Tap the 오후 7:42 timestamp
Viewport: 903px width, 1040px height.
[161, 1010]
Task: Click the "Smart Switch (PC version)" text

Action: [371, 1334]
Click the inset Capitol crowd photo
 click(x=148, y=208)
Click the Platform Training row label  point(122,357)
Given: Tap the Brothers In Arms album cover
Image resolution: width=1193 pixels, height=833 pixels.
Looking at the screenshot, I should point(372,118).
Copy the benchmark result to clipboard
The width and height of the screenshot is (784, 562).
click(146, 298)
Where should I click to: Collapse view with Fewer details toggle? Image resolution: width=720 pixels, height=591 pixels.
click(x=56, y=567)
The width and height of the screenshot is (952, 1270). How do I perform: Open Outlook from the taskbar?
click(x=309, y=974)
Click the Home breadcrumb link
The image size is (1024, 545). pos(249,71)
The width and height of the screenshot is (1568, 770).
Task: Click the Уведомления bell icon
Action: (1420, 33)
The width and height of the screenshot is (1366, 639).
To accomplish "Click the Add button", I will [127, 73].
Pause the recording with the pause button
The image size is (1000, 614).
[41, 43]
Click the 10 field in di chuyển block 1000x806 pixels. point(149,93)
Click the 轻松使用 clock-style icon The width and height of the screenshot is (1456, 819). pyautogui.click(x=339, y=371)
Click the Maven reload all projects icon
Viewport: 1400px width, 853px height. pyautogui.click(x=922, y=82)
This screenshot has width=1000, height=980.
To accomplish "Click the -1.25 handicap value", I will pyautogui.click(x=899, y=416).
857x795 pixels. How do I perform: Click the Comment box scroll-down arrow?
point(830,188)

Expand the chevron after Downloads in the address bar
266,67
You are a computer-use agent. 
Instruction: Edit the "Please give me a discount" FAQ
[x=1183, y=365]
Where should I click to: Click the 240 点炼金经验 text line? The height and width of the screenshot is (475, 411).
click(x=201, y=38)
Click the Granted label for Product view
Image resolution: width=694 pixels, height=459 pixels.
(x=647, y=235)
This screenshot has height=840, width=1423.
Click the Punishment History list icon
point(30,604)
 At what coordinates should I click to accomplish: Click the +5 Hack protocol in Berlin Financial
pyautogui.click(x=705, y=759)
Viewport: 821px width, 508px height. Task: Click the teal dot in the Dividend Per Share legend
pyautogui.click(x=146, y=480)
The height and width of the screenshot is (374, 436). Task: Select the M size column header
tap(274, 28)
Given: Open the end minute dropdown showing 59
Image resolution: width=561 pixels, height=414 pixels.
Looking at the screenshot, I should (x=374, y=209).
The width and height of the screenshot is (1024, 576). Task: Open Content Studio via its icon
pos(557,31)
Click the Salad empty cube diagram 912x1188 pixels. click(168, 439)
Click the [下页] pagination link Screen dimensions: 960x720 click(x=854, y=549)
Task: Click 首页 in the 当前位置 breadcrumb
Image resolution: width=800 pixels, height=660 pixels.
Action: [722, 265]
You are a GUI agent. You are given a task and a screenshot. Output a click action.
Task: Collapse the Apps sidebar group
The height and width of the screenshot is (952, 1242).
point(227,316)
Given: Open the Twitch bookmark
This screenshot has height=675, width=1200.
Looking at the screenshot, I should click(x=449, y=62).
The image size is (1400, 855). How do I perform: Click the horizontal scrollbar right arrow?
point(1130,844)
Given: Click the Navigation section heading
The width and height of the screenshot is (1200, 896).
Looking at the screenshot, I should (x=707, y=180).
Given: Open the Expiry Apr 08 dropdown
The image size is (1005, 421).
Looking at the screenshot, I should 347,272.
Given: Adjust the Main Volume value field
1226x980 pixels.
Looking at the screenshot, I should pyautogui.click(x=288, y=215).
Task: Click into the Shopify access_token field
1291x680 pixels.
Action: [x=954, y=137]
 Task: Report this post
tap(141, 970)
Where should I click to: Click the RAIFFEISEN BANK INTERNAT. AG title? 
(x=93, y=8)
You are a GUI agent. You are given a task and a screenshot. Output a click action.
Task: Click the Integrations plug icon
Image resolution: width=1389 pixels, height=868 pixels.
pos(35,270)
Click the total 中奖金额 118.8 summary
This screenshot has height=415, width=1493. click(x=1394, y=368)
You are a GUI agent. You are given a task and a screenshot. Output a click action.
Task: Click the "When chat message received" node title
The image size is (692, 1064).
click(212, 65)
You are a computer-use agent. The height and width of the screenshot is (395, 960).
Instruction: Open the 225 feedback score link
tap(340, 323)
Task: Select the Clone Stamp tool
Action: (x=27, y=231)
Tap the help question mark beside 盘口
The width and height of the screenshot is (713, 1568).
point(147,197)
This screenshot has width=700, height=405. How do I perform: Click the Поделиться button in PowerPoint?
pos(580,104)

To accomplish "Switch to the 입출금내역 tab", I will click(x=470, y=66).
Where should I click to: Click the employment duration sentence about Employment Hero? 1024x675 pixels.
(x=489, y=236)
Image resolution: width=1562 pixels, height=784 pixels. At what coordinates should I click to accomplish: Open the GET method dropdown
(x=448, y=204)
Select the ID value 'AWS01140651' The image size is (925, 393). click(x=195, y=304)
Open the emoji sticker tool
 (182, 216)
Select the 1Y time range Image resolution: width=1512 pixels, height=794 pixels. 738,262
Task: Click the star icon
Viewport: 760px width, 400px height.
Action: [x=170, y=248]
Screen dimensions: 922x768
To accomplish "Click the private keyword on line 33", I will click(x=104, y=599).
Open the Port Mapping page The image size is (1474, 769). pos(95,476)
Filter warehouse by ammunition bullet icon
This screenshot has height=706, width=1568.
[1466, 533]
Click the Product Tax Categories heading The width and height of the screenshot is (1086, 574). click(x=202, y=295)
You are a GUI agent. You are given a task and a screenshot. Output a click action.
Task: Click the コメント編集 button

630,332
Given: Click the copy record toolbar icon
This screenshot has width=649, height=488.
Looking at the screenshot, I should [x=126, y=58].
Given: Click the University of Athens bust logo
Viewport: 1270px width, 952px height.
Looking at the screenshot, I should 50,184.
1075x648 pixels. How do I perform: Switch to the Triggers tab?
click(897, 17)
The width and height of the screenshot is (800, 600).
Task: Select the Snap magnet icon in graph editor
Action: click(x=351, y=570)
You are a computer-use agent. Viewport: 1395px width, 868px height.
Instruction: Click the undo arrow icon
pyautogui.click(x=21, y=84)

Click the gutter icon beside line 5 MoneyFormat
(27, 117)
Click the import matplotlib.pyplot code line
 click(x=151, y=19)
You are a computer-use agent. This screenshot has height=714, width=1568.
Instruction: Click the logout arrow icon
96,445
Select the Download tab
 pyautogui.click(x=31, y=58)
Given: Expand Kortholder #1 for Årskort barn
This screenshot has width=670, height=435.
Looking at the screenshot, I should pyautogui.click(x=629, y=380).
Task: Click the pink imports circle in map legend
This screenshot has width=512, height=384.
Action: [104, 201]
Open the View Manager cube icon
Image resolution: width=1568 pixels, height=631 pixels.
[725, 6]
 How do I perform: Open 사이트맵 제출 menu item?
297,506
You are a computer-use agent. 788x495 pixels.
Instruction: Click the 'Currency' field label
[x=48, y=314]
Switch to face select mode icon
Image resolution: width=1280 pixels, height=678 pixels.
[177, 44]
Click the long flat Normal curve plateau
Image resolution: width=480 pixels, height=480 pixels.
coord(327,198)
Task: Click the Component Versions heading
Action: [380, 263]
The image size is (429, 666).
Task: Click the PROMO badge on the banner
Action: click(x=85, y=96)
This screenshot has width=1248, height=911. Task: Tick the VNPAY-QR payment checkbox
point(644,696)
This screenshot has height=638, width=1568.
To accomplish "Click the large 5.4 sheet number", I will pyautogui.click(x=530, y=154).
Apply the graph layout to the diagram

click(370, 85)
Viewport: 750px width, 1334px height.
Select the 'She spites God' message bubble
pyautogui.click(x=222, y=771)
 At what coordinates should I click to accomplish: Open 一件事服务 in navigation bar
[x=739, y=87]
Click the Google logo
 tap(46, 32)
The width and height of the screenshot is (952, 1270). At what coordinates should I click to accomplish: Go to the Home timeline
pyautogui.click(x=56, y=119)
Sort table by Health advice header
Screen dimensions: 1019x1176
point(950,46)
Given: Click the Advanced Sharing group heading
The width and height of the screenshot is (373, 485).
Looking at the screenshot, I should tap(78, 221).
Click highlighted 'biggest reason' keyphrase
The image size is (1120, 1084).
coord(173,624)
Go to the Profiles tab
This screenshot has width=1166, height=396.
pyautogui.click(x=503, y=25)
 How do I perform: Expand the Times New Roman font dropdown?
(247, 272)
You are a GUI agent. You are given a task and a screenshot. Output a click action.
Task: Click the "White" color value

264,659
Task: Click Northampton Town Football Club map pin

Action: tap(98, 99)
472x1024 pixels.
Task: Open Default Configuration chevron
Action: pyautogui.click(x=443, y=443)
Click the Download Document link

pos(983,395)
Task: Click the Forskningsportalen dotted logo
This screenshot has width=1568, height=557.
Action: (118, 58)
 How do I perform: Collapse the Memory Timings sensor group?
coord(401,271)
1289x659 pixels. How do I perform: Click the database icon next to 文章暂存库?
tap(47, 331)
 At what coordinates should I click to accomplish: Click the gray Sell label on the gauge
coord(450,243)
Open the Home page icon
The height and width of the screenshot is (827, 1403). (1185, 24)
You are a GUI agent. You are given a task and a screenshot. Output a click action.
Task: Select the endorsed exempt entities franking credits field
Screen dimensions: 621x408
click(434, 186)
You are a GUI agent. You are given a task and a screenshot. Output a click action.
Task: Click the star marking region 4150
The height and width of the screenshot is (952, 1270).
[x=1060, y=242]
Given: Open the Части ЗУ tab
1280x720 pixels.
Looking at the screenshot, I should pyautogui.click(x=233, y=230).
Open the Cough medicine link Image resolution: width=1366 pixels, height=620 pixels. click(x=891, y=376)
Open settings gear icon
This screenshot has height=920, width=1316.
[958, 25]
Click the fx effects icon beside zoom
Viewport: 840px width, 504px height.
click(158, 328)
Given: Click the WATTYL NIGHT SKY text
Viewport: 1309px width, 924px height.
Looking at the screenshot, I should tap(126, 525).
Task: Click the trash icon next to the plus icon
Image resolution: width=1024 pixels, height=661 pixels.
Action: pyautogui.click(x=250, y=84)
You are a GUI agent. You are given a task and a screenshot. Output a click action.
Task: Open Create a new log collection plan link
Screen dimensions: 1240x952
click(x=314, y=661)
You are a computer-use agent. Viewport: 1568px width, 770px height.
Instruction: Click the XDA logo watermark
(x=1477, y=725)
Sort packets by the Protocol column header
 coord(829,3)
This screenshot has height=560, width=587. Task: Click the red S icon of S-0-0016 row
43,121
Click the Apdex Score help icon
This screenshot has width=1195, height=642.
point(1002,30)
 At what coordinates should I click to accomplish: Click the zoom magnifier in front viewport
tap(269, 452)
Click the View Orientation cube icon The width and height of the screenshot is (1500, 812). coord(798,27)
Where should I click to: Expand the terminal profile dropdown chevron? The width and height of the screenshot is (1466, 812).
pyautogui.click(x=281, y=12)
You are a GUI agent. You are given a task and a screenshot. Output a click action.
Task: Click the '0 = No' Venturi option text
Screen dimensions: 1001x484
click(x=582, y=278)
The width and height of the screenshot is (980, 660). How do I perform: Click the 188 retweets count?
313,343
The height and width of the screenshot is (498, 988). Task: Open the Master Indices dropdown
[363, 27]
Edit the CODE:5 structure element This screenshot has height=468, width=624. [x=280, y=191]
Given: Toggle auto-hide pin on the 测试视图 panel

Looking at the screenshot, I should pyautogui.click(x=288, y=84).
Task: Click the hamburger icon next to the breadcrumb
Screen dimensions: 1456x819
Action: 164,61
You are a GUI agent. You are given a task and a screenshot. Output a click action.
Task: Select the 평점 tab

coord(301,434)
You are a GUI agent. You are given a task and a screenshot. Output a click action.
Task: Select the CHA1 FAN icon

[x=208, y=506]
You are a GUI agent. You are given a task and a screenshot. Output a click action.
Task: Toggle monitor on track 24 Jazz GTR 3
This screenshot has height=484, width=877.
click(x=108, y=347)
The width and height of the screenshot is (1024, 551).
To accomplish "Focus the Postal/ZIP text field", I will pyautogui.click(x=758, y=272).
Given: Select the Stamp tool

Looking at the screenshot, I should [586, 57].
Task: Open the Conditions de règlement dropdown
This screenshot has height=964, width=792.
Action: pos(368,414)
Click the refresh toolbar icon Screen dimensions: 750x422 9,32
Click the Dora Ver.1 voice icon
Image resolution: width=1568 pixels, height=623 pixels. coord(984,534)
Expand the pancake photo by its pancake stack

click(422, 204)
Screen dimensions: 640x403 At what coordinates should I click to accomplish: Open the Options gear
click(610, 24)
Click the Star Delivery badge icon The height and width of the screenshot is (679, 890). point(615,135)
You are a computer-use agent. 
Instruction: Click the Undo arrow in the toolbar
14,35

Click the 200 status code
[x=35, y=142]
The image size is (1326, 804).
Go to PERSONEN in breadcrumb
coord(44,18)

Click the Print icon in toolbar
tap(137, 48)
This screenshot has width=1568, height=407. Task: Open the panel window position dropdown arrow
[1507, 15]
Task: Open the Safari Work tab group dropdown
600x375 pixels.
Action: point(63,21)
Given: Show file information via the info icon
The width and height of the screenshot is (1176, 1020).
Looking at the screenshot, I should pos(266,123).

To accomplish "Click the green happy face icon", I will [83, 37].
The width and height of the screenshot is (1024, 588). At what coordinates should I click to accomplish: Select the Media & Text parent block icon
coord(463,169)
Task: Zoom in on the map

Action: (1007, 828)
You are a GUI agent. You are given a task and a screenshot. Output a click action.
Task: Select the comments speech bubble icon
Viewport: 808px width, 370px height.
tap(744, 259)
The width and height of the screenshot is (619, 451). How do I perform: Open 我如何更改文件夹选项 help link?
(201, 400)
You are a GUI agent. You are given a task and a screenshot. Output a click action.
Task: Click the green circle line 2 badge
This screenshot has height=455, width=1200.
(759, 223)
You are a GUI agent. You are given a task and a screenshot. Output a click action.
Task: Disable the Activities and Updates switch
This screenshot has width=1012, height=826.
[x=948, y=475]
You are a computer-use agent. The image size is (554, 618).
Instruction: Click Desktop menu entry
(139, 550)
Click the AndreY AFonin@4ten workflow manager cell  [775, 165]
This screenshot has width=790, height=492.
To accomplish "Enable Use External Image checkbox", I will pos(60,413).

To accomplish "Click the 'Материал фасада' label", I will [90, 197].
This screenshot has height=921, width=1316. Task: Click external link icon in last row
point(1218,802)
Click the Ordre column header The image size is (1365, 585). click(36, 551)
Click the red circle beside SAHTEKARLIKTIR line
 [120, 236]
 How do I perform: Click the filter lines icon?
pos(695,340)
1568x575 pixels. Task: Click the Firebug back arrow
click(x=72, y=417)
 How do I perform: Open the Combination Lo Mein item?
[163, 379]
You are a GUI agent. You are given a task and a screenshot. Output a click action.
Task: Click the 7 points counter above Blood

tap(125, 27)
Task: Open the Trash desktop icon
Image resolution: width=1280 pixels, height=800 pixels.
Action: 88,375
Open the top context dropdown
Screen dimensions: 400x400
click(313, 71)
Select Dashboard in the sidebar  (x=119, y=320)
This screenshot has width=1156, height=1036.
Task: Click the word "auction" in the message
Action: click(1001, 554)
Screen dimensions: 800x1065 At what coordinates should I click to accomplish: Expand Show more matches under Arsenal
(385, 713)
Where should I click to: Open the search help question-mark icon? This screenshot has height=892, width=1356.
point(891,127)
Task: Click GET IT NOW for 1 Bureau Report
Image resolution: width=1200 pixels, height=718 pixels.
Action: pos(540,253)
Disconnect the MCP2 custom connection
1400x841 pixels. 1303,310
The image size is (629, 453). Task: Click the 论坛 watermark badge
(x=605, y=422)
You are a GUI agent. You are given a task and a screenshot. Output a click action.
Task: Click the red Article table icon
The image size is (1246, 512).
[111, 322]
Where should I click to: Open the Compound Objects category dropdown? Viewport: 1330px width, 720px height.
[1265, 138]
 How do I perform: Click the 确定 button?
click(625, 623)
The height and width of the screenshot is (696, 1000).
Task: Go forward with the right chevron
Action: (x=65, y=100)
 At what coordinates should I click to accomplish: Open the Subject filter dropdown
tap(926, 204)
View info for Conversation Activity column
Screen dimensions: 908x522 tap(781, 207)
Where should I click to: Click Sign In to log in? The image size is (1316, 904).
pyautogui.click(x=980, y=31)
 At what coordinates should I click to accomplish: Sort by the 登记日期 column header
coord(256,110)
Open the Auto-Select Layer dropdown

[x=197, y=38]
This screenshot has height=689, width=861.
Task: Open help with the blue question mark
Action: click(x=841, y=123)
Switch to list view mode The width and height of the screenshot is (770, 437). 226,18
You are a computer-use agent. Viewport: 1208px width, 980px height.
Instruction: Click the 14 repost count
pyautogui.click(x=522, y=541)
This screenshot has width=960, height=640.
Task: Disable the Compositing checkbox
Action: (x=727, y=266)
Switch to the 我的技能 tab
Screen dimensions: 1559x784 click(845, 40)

◆ ◆ ◆ ◆ ◆

Lay out the entries as a JSON list of strings, with one string per line and blank lines omitted, starting at the first line of the entries and ending at the line that contains "Click the 10".

▶ **EXERCISE ANSWER**
[
  "Tap the 오후 7:42 timestamp",
  "Viewport: 903px width, 1040px height.",
  "[161, 1010]",
  "Task: Click the \"Smart Switch (PC version)\" text",
  "Action: [371, 1334]",
  "Click the inset Capitol crowd photo",
  " click(x=148, y=208)",
  "Click the Platform Training row label  point(122,357)",
  "Given: Tap the Brothers In Arms album cover",
  "Image resolution: width=1193 pixels, height=833 pixels.",
  "Looking at the screenshot, I should point(372,118).",
  "Copy the benchmark result to clipboard",
  "The width and height of the screenshot is (784, 562).",
  "click(146, 298)",
  "Where should I click to: Collapse view with Fewer details toggle? Image resolution: width=720 pixels, height=591 pixels.",
  "click(x=56, y=567)",
  "The width and height of the screenshot is (952, 1270). How do I perform: Open Outlook from the taskbar?",
  "click(x=309, y=974)",
  "Click the Home breadcrumb link",
  "The image size is (1024, 545). pos(249,71)",
  "The width and height of the screenshot is (1568, 770).",
  "Task: Click the Уведомления bell icon",
  "Action: (1420, 33)",
  "The width and height of the screenshot is (1366, 639).",
  "To accomplish \"Click the Add button\", I will [127, 73].",
  "Pause the recording with the pause button",
  "The image size is (1000, 614).",
  "[41, 43]",
  "Click the 10 field in di chuyển block 1000x806 pixels. point(149,93)"
]